What is being asked
Restate word for word the lines below, from the one containing "Task: Click the 0,30000 price scale label" through the final line, with no pictures included.

Excerpted records
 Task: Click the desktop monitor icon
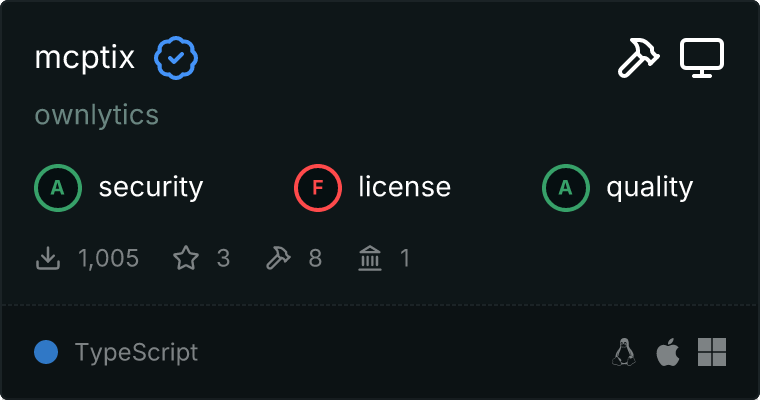click(x=702, y=58)
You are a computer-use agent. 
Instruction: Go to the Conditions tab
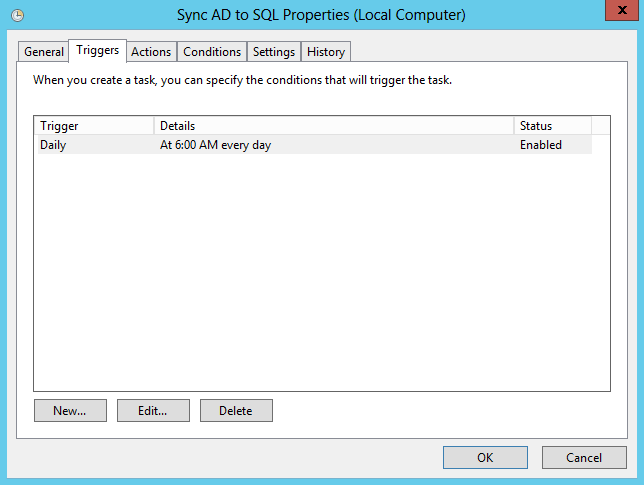212,52
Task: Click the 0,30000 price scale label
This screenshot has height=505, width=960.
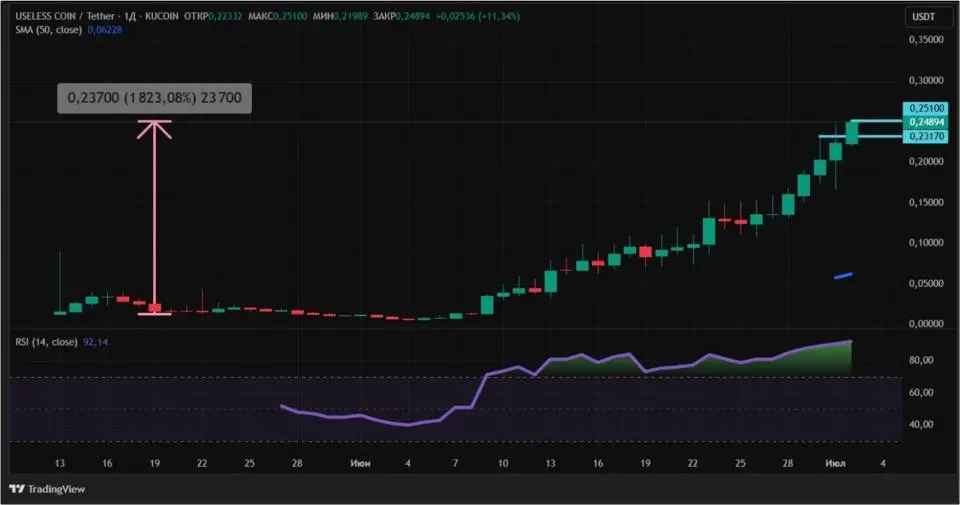Action: click(x=926, y=80)
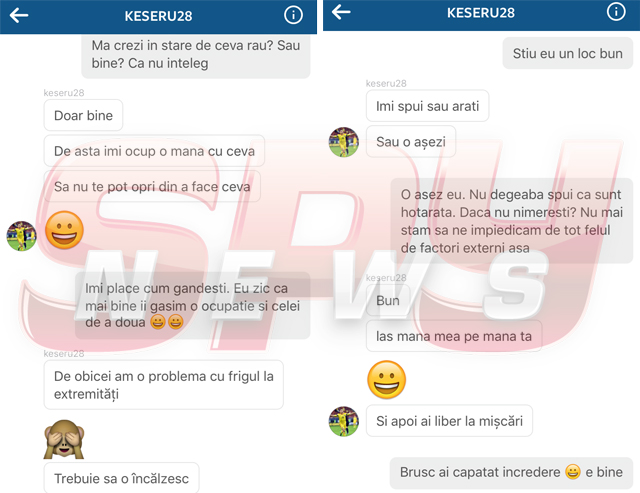Select 'Trebuie sa o încălzesc' message
Screen dimensions: 640x493
(122, 478)
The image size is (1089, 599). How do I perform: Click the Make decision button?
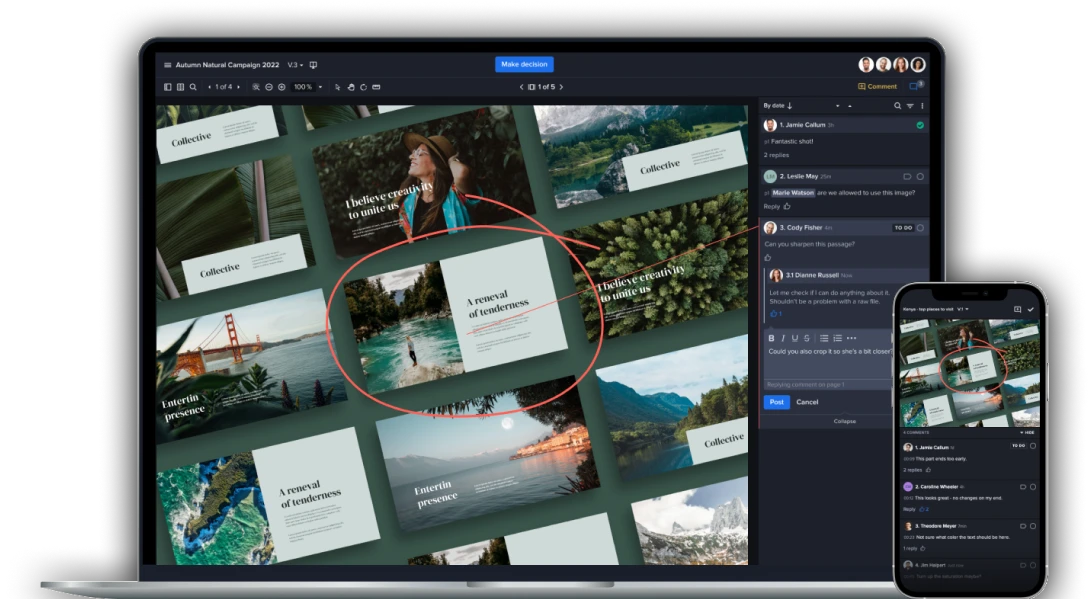click(524, 64)
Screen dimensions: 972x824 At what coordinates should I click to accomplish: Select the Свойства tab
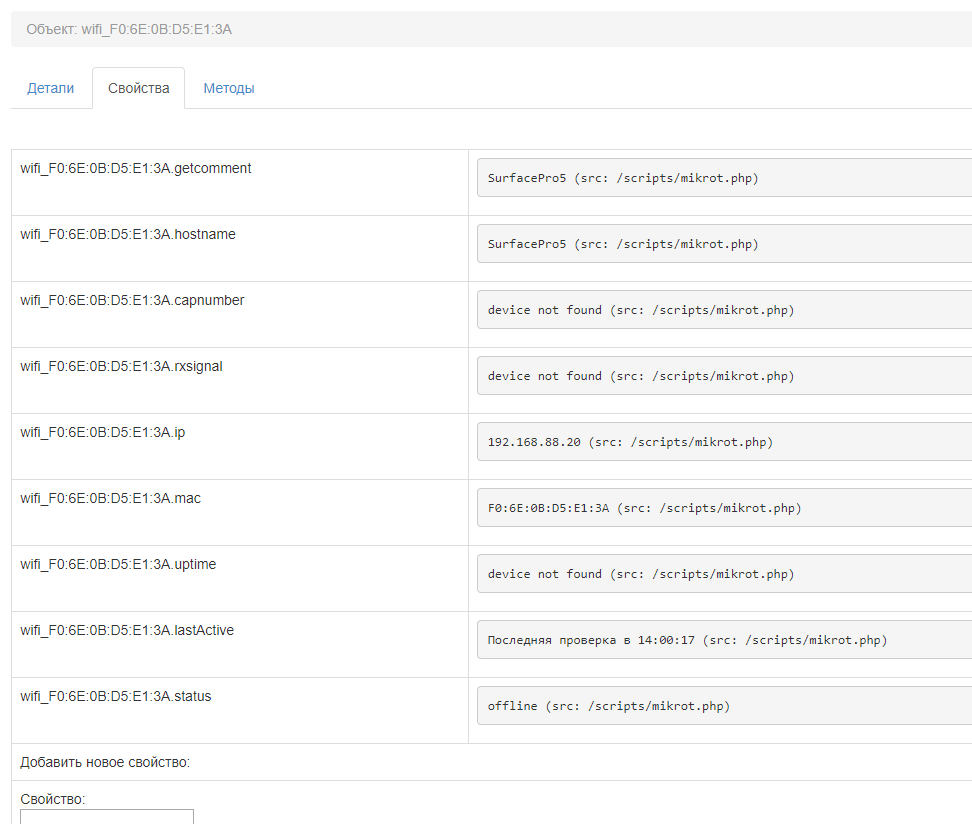tap(139, 88)
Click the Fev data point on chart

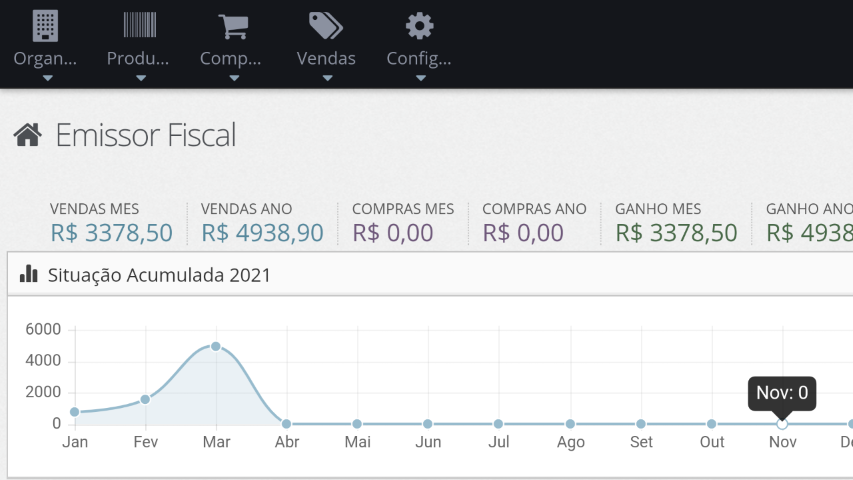pyautogui.click(x=145, y=399)
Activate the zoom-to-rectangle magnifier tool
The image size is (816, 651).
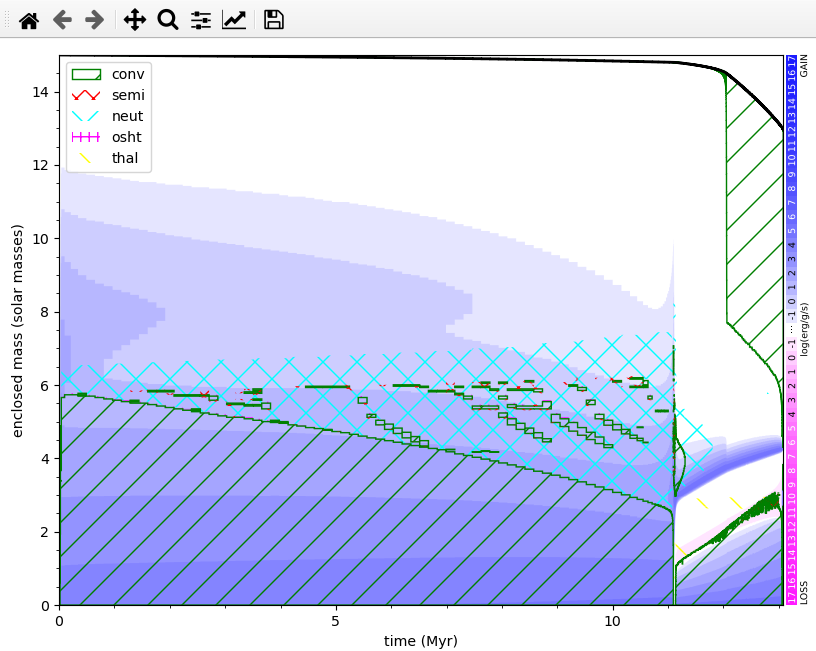pos(167,19)
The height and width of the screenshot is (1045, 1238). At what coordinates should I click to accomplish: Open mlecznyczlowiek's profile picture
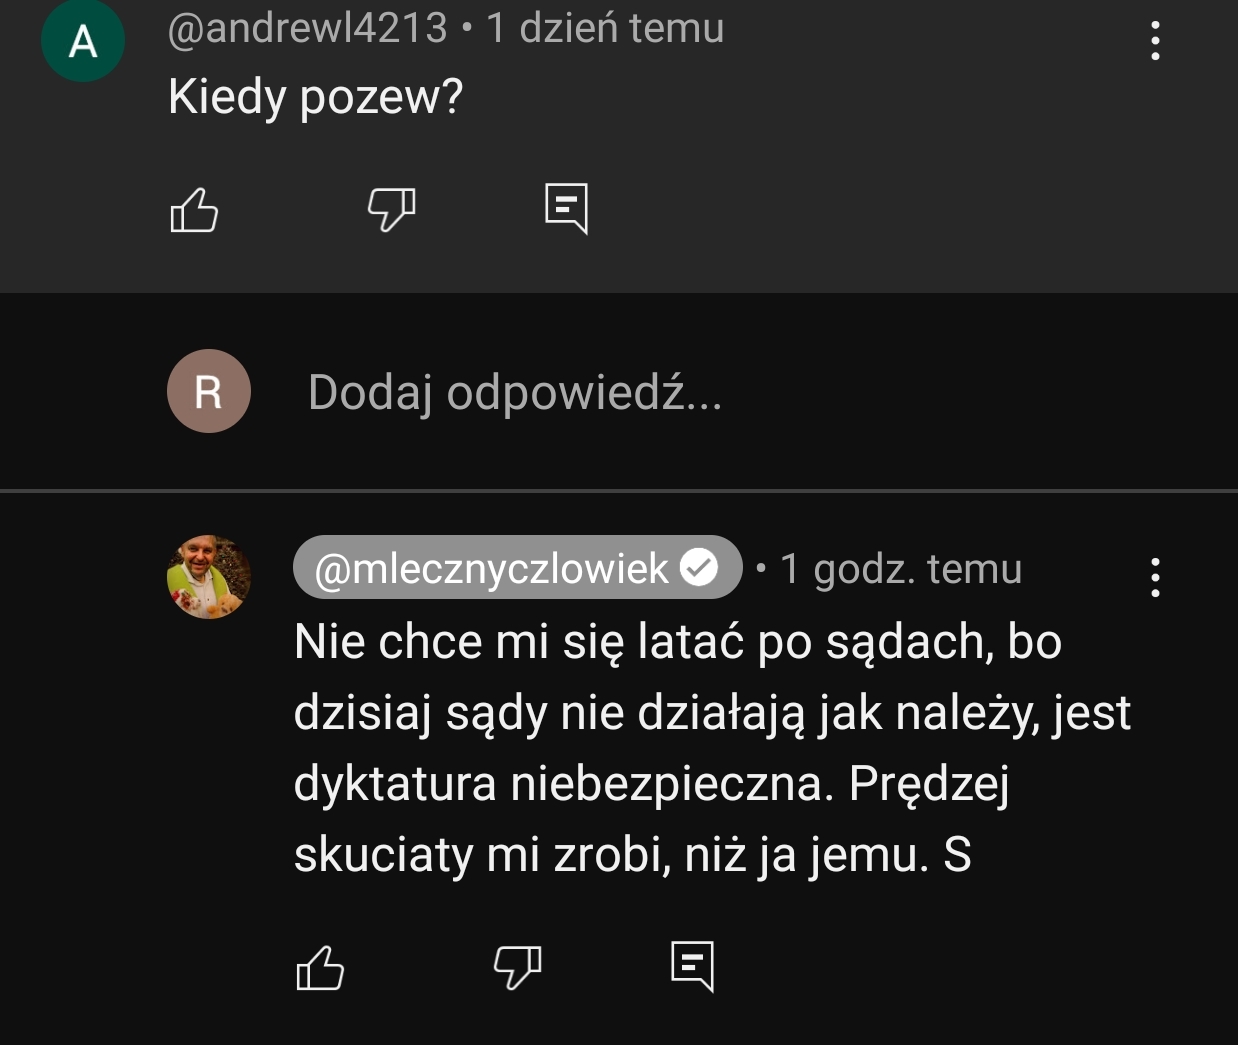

Exercise answer
Task: Click the 0,30000 price scale label
This screenshot has height=505, width=960.
Action: click(x=926, y=80)
Select 'Trebuie sa o încălzesc' message
Screen dimensions: 640x493
(122, 478)
The image size is (1089, 599). How do I perform: Click the Make decision button?
click(524, 64)
Screen dimensions: 972x824 At what coordinates should I click to accomplish: Select the Свойства tab
tap(139, 88)
Click the Fev data point on chart

pyautogui.click(x=145, y=399)
Activate the zoom-to-rectangle magnifier tool
The image size is (816, 651).
pos(167,19)
The height and width of the screenshot is (1045, 1238). At what coordinates should I click to accomplish: Open mlecznyczlowiek's profile picture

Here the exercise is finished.